Vendredi soir à Sao Paulo, 10 agences bancaires avaient été saccagées pour les mêmes motifs et, pendant la visite du pape François à Rio, une manifestation le jour de son arrivée a dégénéré en violences alors qu'il rencontrait la présidente Dilma Rousseff au palais du gouvernement de Rio. Les manifestants protestaient contre les dépenses effectuées pour cette visite.

Ce jeudi, une autre manifestation doit se tenir dans la plus grande favela de la zone touristique de la ville, la Rocinha, où un maçon de 42 ans, Amarildo de Souza, a disparu depuis 15 jours après avoir été emmené par des policiers.

Le gouverneur de Rio, dont le taux de popularité a chuté à 12%, ce qui en fait le plus impopulaire du pays, a eu beau faire marche arrière sur de nombreux dossiers et un mea culpa sur son attitude arrogante, la fronde ne désenfle pas.

«C'est comme si c'était un petit feu qui reste allumé depuis les grandes manifestations de juin, jusqu'à ce que surgisse une nouvelle question capable de mobiliser de façon massive», explique à l'AFP Michel Misse, expert à l'Université fédérale de Rio (UFRJ).
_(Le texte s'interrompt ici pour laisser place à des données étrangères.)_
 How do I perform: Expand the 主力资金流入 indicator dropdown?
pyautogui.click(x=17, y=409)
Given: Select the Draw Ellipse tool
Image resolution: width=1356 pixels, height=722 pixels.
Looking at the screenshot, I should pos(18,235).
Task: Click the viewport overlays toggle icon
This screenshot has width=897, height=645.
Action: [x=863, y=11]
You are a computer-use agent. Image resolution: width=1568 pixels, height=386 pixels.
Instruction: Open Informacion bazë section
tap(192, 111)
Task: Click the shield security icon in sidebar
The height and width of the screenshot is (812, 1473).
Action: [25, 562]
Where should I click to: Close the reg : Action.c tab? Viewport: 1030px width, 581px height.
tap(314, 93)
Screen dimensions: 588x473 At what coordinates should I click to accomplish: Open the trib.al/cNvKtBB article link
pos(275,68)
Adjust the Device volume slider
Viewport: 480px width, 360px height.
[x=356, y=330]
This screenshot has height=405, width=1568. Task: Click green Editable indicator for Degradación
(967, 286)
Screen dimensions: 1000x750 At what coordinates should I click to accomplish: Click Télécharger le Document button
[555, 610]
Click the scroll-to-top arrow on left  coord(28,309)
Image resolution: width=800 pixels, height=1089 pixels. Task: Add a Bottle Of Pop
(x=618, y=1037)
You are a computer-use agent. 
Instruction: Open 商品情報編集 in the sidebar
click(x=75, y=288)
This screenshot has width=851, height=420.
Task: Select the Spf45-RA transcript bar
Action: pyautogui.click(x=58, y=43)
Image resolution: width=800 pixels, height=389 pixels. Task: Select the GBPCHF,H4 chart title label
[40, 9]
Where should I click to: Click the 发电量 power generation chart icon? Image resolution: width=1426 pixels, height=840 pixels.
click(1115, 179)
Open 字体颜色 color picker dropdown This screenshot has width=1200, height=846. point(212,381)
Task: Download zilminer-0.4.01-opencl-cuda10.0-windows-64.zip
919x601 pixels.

Les thèmes forts des manifestations de juin qui ont fait descendre jusqu'à un million et demi de jeunes dans les rues étaient la hausse des coûts des transports, les dépenses excessives engagées pour l'organisation de la Coupe du monde de football de 2014 et la corruption en politique.

«Ce qui rassemble ces jeunes, c'est un rejet diffus des politiques conventionnelles. Mais aujourd'hui, les manifestations sont plus petites, avec surtout des jeunes universitaires mobilisés à Rio contre Cabral», déclare encore M. Misse.

Pour José Augusto Rodrigues, sociologue et professeur à l'Université de l'État de Rio (Uerj), «il y a une différence significative entre les manifestations de juin et celles qui persistent actuellement».

«Les manifestations d'aujourd'hui sont l'écho du malaise de la population envers les pouvoirs publics dans le pays, mais elles se réduisent à des secteurs radicalisés de la jeunesse», selon lui.

Pour les deux experts, tout ce qui arrive au Brésil «est nouveau, surprenant et difficile à interpréter».

«Ce climat de malaise par rapport à des problèmes récurrents comme la corruption n'est pas nouveau, mais c'est l'expression publique de tout cela qui est l'aspect nouveau et difficile à comprendre», explique M. Rodrigues.

Sur ces questions, l'avenir est difficile à prévoir selon eux, et on n'évaluera l'effet politique de ces protestations que lors des élections générales d'octobre 2014 (présidentielle, gouverneurs des 27 États, rénovation de la Chambre des députés et des deux tiers du Sénat).